In June 2009, the Downtown Eastside Neighbourhood House became an independent non‐profit Society and is now a federally registered charity.
Now with multiple staff and an annual operating budget that has grown significantly, we have been able to enjoy a steady growth that has been made possible by widespread community support, the commitment of Volunteers who yearly invest 1000s of hours of unpaid work and funders whose financial contributions help to pay the bills.
A bit of History about Neighbourhood Houses
Following the Industrial Revolution in the late 19th century, Settlement Houses were the pioneer social movement that addressed poverty and dislocation. In 1884 Samuel Barnett, a leader of the social reform movement, founded Toynbee Hall in London’s impoverished Whitechaple District. Funding for this new institution was provided by Oxford, Cambridge, and a number of high-profile philanthropists. It was called a Settlement House because it acted as a temporary dormitory for university students . As these first settlers came to learn more about the causes and effects of poverty, they began to offer services such as literacy courses, legal advice, health clinics, translation services, and more. The concept proved appealing to the public, and settlement houses rapidly grew throughout Great Britain and North America. By 1920 there were 60 settlement houses in Britain, over 400 in the United States, and 12 in Canada. The movement pioneered the development of public recreation, day nurseries and adult education.

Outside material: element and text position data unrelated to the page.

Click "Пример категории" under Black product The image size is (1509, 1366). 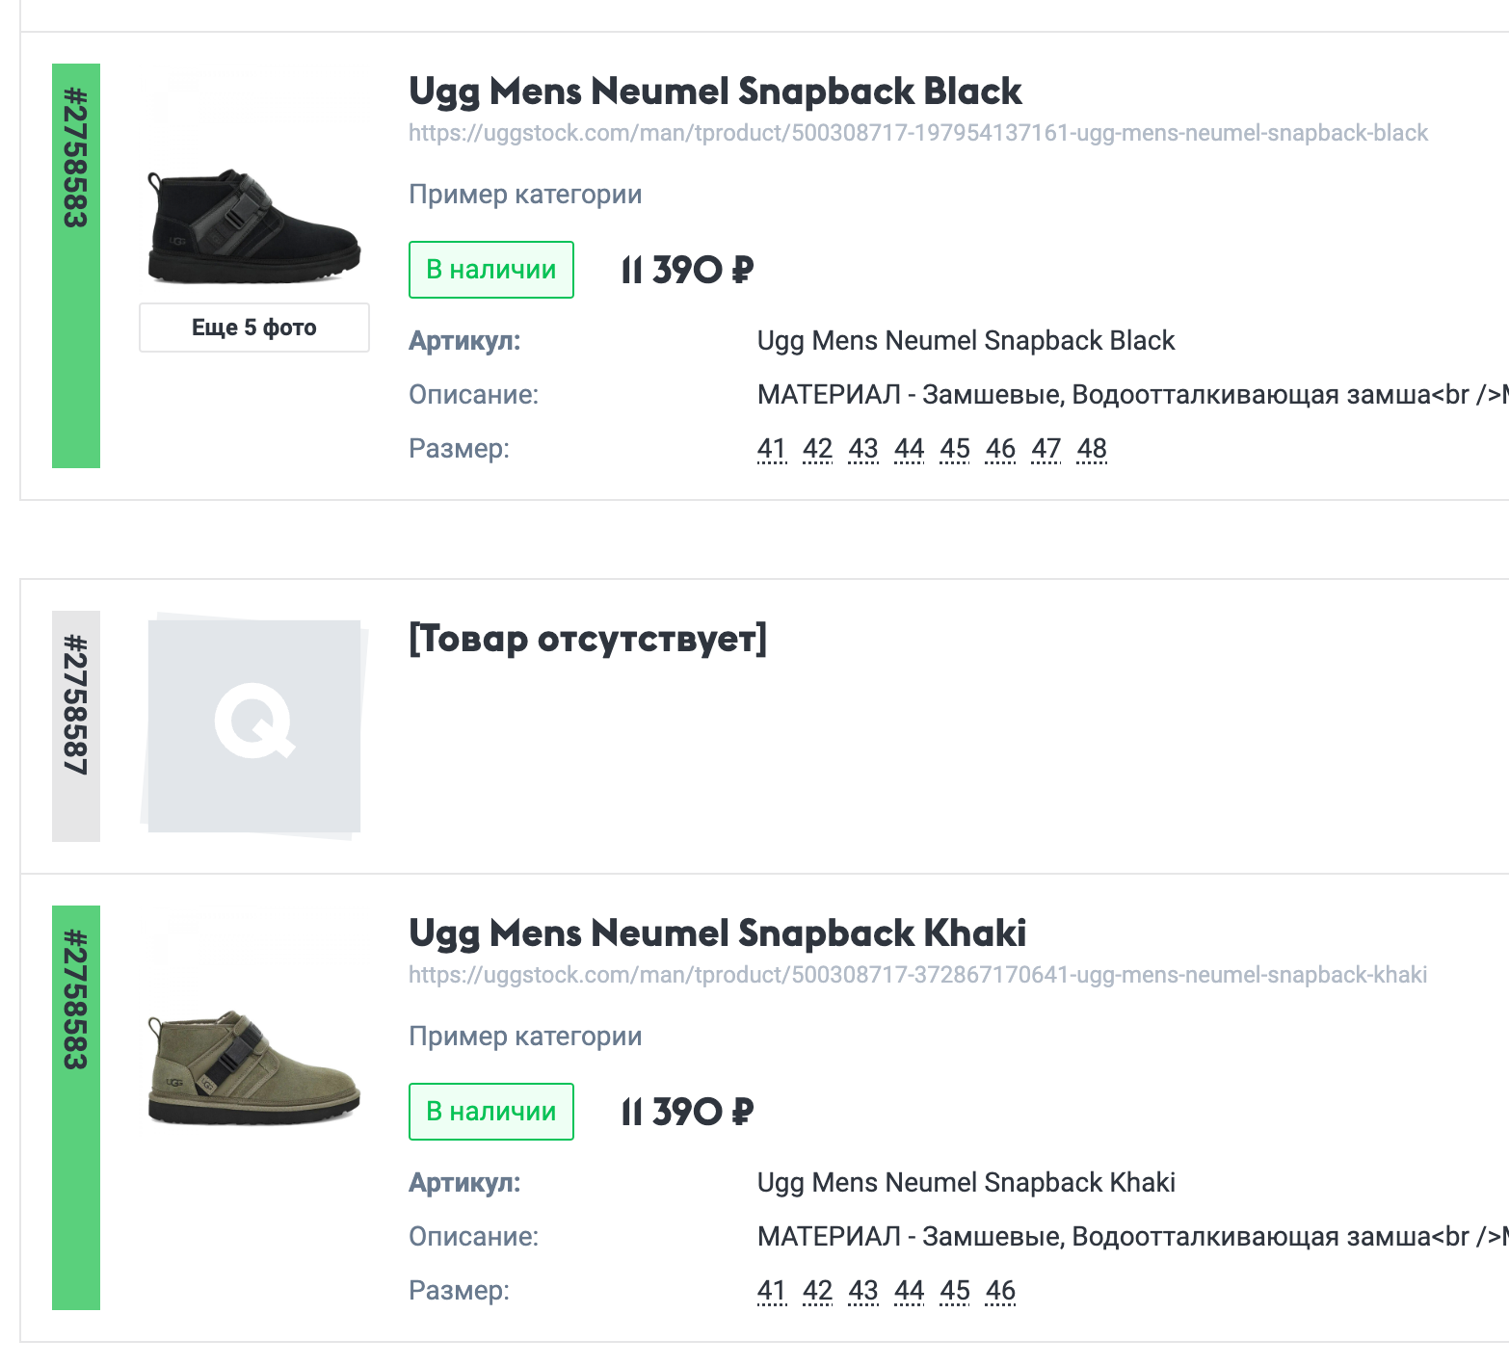(x=525, y=195)
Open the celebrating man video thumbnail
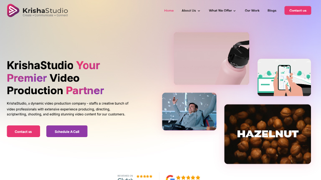 (189, 112)
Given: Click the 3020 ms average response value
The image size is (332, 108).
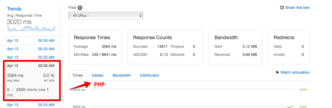Looking at the screenshot, I should 19,22.
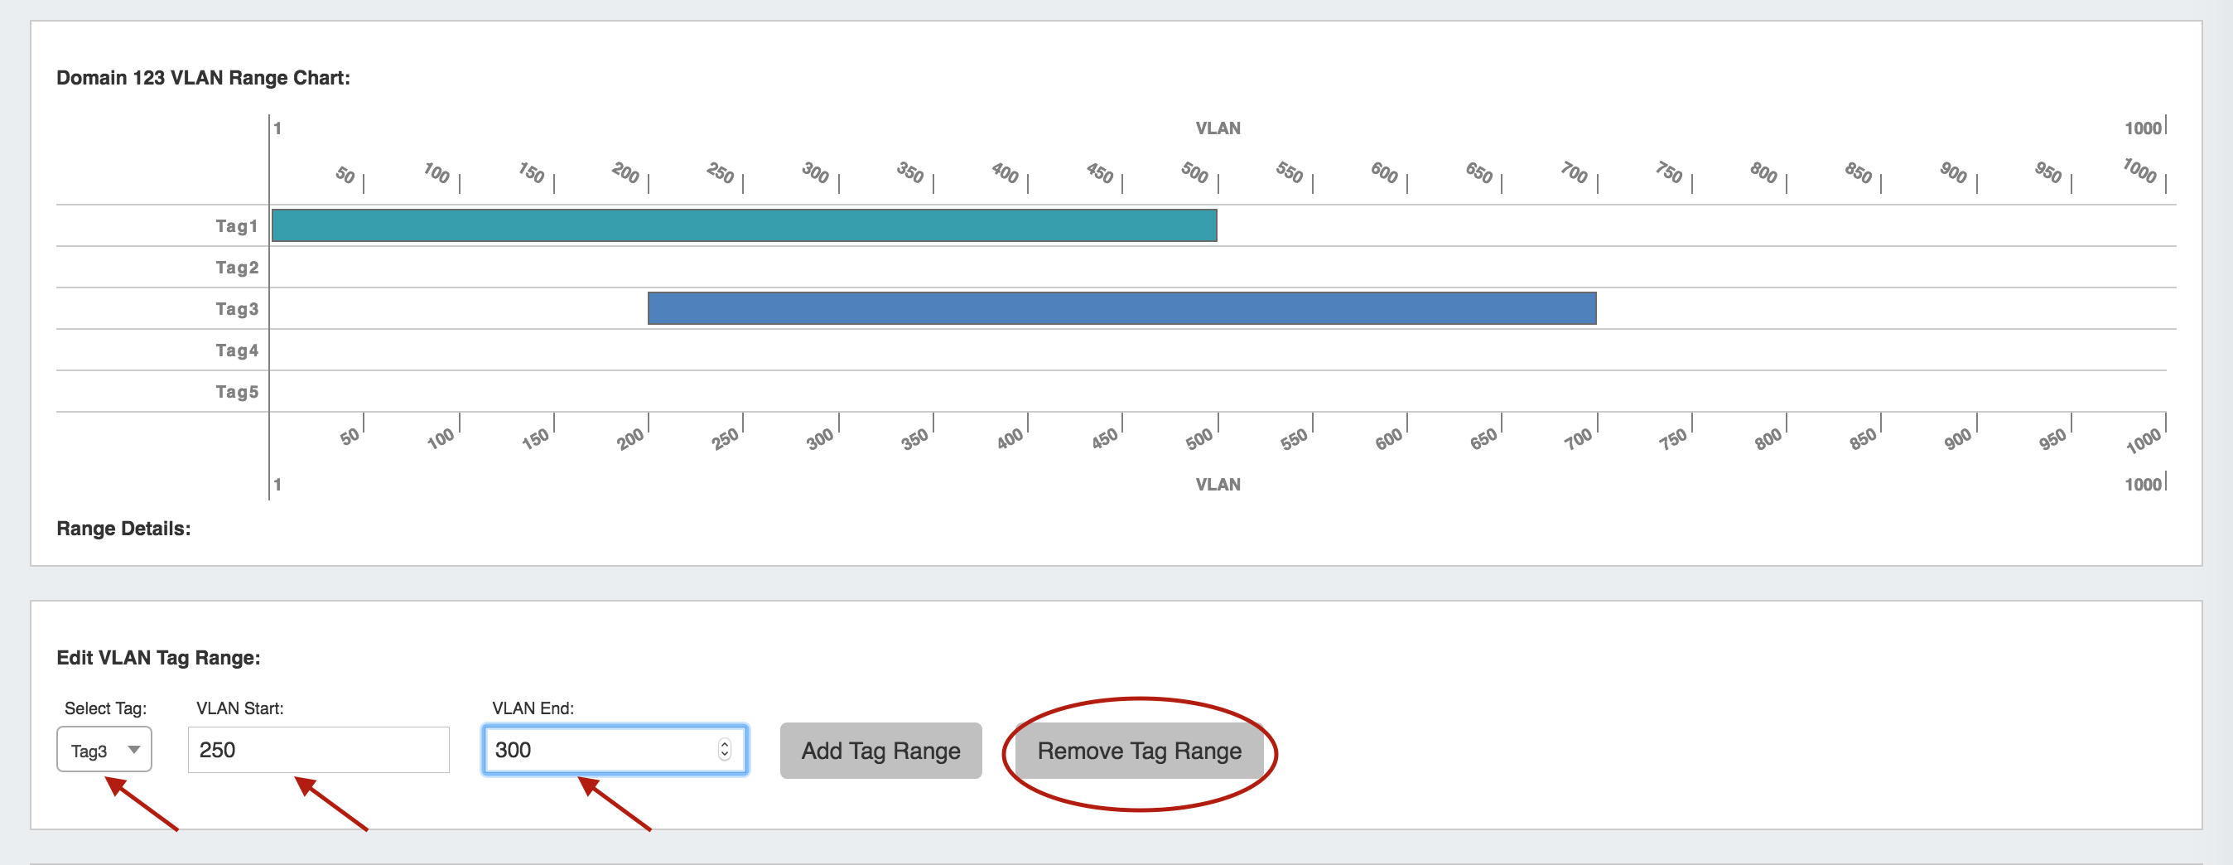Select the Tag4 row label
Viewport: 2233px width, 865px height.
click(237, 351)
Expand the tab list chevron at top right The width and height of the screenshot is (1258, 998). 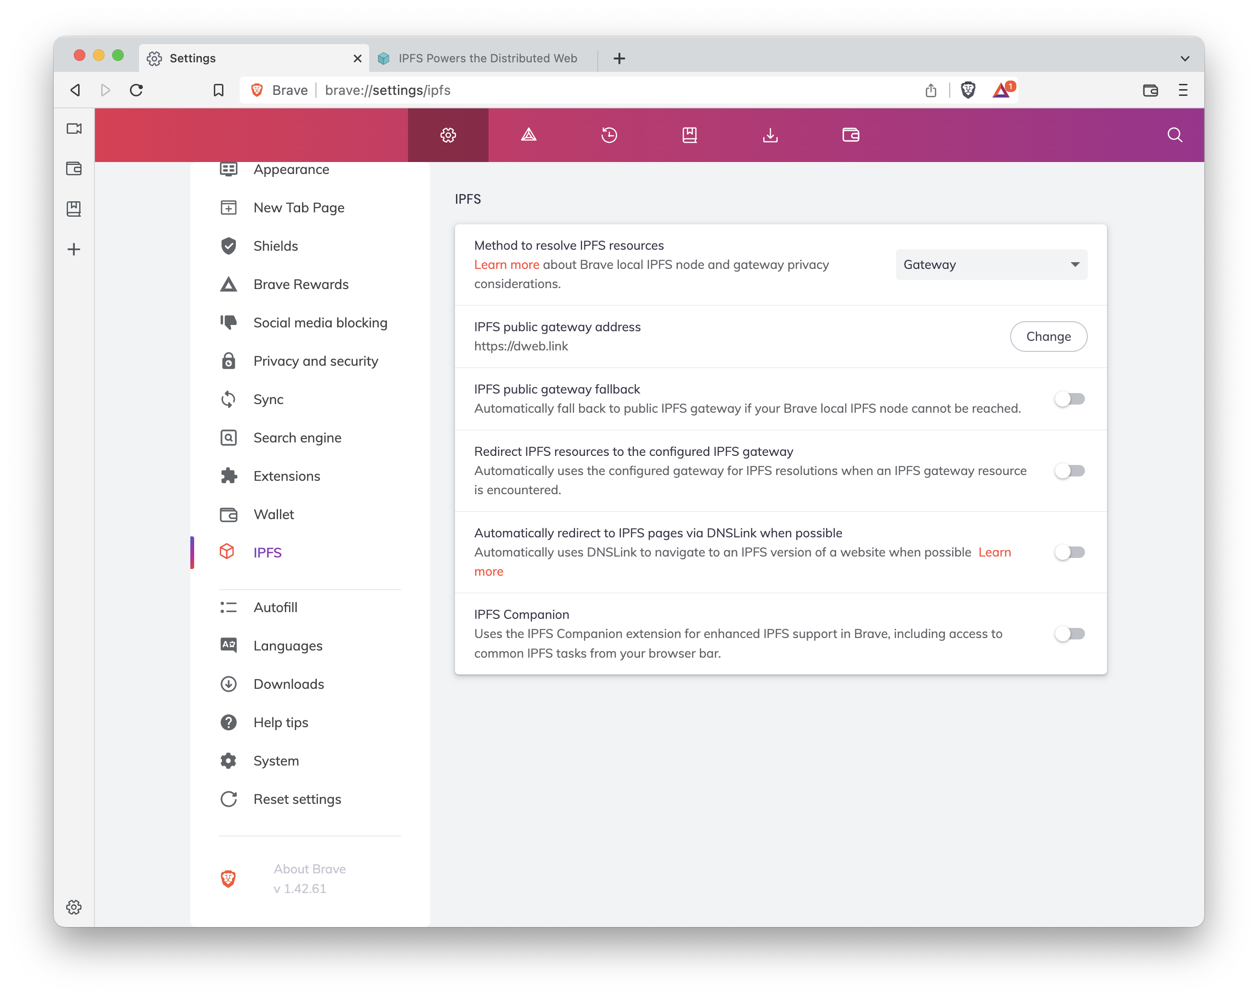coord(1184,58)
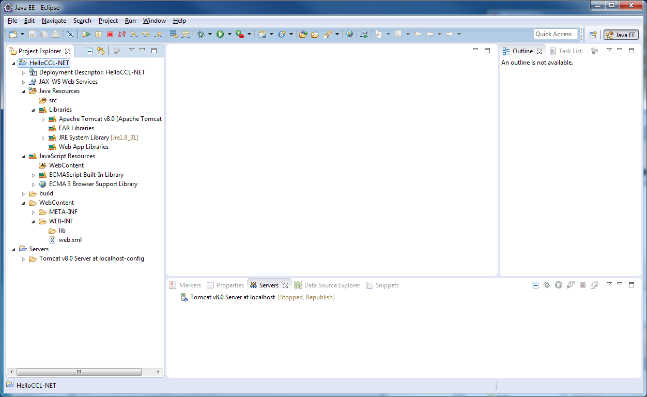Click the Open Perspective icon

pyautogui.click(x=593, y=35)
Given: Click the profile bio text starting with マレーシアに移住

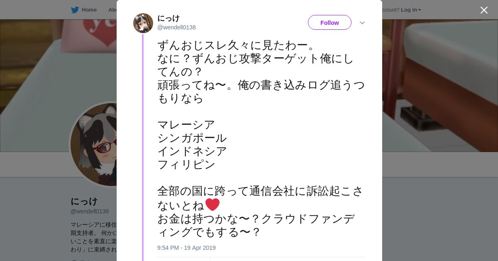Looking at the screenshot, I should [x=93, y=237].
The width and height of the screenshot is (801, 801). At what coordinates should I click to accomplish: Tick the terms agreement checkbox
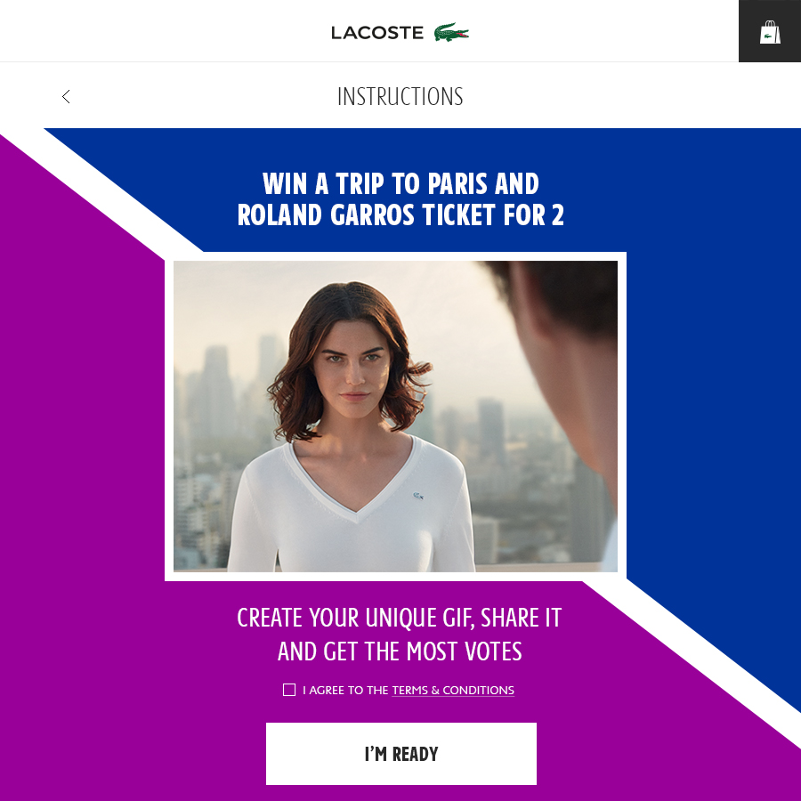[x=289, y=690]
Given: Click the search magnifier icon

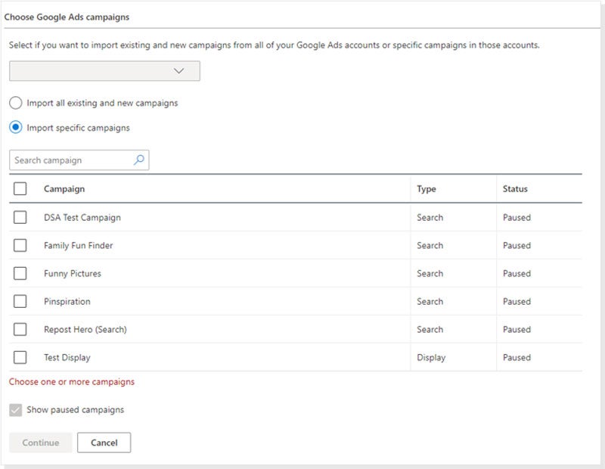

The Settlement Houses Movement not only started what is now known as Neighbourhood Houses but also founded the basis for the profession of social work.
Neighbourhood Houses in Vancouver trace their origins to an orphanage constructed in 1891, which was converted to Vancouver’s first Neighbourhood House in 1938: the Alexandra NH. Three years after the opening of the orphanage house, the Society now known as ANH was incorporated. In 1943 ANH opened the Strathcona daycare centre at 616 Cordova Street, just two blocks from Oppenheimer Park. The main aim of this centre was to support working mothers. The DTES was one of three neighbourhoods served by ANH by the middle of the 20th Century, the others being the West End and Victoria Drive.
Today there are 15 Neighourhood houses operating in the lower mainland, some are independent houses and some are part of the association. We all work together to provide benefit to our communities.